Closed axic closed 6 years ago

axic commented 6 years ago

Sparked by a discussion in https://github.com/ewasm/design/pull/76#discussion_r206594988

lrettig commented 6 years ago

When in doubt I'd prefer to err on the side of safety, given that this is Ethereum, and to me safety here means zeroing it out. This forces the developer to always be explicit.

axic commented 6 years ago

@chfast @holiman can you please raise your voices here?

chfast commented 6 years ago

I'm for leaving the memory untouched in case of failure.

Let's consider example methods:

bool get_something(int* output);
void do_something(int);

In case of option where the output is zeroed on failure, the following use cases are valid:

void use_case_1() {
    int x;
    if (get_something(&x))
        do_something(x);
}

void use_case_2() {
    int x;
    get_something(&x);
    do_something(x);
}

In case of option where the output is untouched, the use_case_2() is invalid and can be easily detected by static analysis tools. However the use_case_2() can be changed into a valid one by initializing int x = 0.

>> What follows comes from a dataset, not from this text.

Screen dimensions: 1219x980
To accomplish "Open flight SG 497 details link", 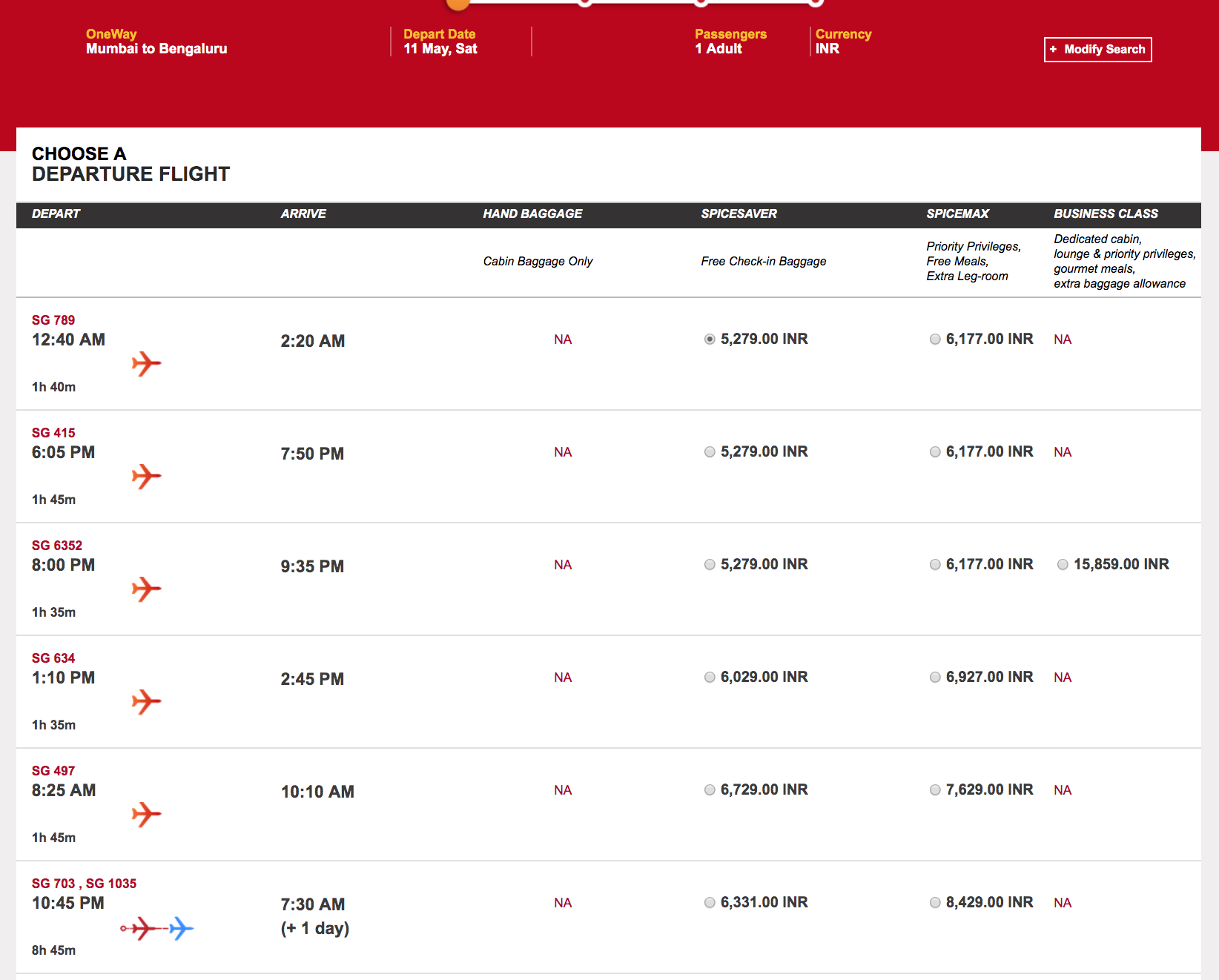I will [x=53, y=770].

I would specify that the error code returned from methods SHOULD be checked. That would be "in text" equivalent of warn_unused_result function annotation in C/C++.

holiman commented 6 years ago

I would (tentatively) be for @lrettig 's suggestion.

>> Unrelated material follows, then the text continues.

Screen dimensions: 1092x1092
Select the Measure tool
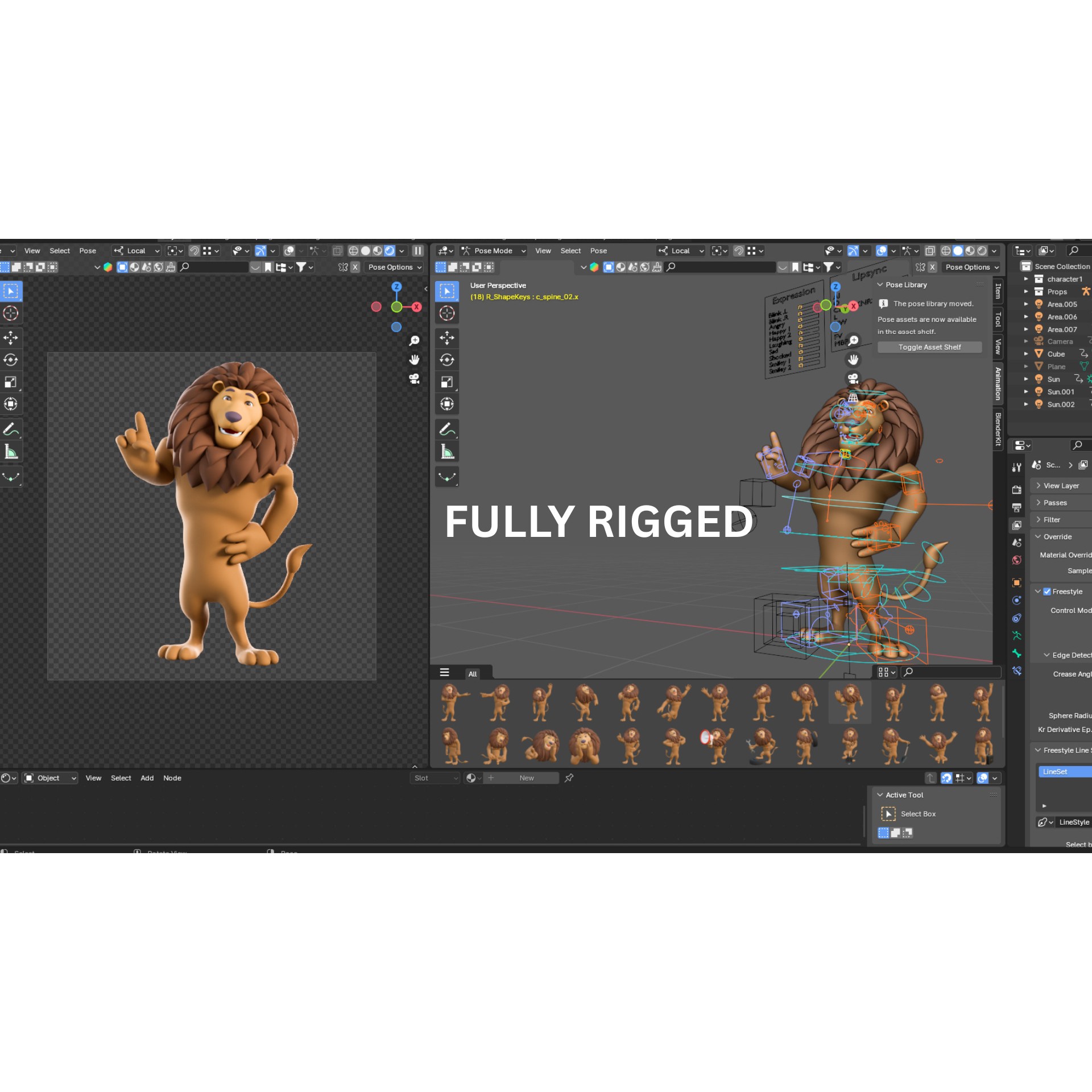coord(11,450)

When in doubt I'd prefer to err on the side of safety, given that this is Ethereum, and to me safety here means zeroing it out. This forces the developer to always be explicit.

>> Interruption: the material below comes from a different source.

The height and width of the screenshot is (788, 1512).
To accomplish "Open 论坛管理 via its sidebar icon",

Perhaps @chfast can expand a bit on the reasoning above, not sure I understand the implications of those examples.

jakelang commented 6 years ago

In the case of EEI methods that have a return value and take an output memory pointer, it definitely makes more sense to leave memory untouched.

However lots of EEI methods taking an output pointer as an argument don't have a return value, meaning that the caller can't trivially know if the call failed or not.

For comparison, malloc returns NULL on failure and sets errno. From C, error checking can then look somewhat like this: if ((c = malloc(size)) == NULL) { // handle error based on errno }

For us, lots of EEI methods (those with no return value but with an output data segment) can't signal failure without zeroing the output segment. But this reflects on a larger design flaw, not that we need to zero memory on failure.

axic commented 6 years ago

Can you point to an EEI method which can fail but has no means to signal that?

jakelang commented 6 years ago

@axic i guess i forgot getBlockHash has a return value. I still don't see any particular security benefits from zeroing out all the output memory on failure, especially if the EEI method can signal failure using the return code already.

axic commented 6 years ago

I agree with @chfast and @jakelang's point so will close this issue now, meaning everything stays as is.